Wednesday 29 February 2012

Laws of God (Post 3)


'The fool who has said in his heart, there's no God above.'
I’ll tell you why we have different religions; we do because we are all different not just in the way we view the world and perceive our experiences but also because of other wider influences like our environment.
If everyone around us is Muslim, if all we see in our area are mosques, if we are confronted daily with Muslim programmes on TV or the radio and if all of this happened from childhood - a highly impressionable stage of human development, then naturally, we are quite likely to believe in Islam. Period. And that is how and why most of us have chosen our faiths.
So when, Muslims vehemently defend their religion up North and Christians forcefully push with theirs down South, all I see is a bulk of ignorant people who have never really questioned their faith, challenged their belief system or really identified their motives in ‘pursuing’ God.
Oh and don’t take any criticisms of mine too hard; being ignorant is not a crime – it happens. We are all ignorant at some level or another; of one thing or another. Staying ignorant though is another matter; it is the sin against knowledge that cannot be forgiven. And I am not asking anyone to shirk their religion as a step towards getting out of ignorance; no, I am asking everyone to think, to learn, to gain knowledge and when you have, then, make an informed choice on your way of life. After all, there are many in Europe who don’t believe in God and don’t know why; they are just as ignorant.

So, to sum that rant up, don’t be a Christian, Muslim or whatever else simply because everyone else is. That is simply sheepish.
Anyway, let’s get back to the main issue – Religion as a whole, that belief in the supernatural or in a supreme being who created the Universe and everything in it.
One of my first problems with Religion is the fact that people at some stage in the distant past assumed that because a supreme being must exist, they ought to worship him. Does the first necessarily mean the other – not in my opinion.
But people began praising and thanking this being for their lives and fortunes until they actually ‘discovered’ rules with which this supreme being would want them to lead their lives. And it gets better, these rules would determine if they got rewarded or punished.
Actually, the main religion guilty of this rule-led doctrine that I know of was Judaism, from which sprang Christianity and Islam.
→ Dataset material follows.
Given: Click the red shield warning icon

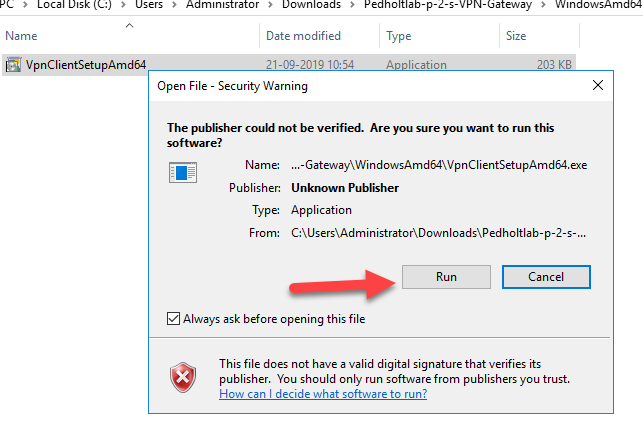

I can’t remember a traditional African religion or any ancient religious cults of Europe and the middle-East where the gods enforced any rules directly over the lives of the people. Oh, and most of these ancient religions also had a concept of a supreme being; Olorun for the Yorubas and Chukwu for the Igbos. And do you remember that passage in the bible where the Athenians are shown to have had an altar raised to the ‘unknown god’?
However though, their worship of their gods, supreme or lesser, has never been shown to directly interfere with social laws. Laws on how the society functioned, on how people treated one another, on politics and economics were totally created and enforced by the community. Take for example, in ancient Igboland; if someone committed murder, that wasn’t directly an offence against any god even though the murderer would be supposed as evil in the eyes of Chukwu or the other gods. But say an unmarried pair has sex, the pantheon wouldn’t give a toss. The community, solely, would take such matters in hand.
These religions were inherently selfish; the gods and the people looked out for themselves; the people honoured the gods, approaching them with gifts for favours, protection or appeasement – not much more.
But enter the Hebrews of the old testament who, by the way were often lured towards pantheism and, unusually, their God begins giving out rules to govern their social affairs. These rules are still used today by many Christians of whatever race or culture.
But it is easy to see that the laws that are detailed in Deuteronomy are simply a collection of Jewish moral and religious codes. Moral codes – to govern their society; religious codes – to guide their worship, just like all our societies have. So, because the author of this book claims that these laws were given by their ‘God’ (what society wouldn’t) doesn’t necessarily make it so.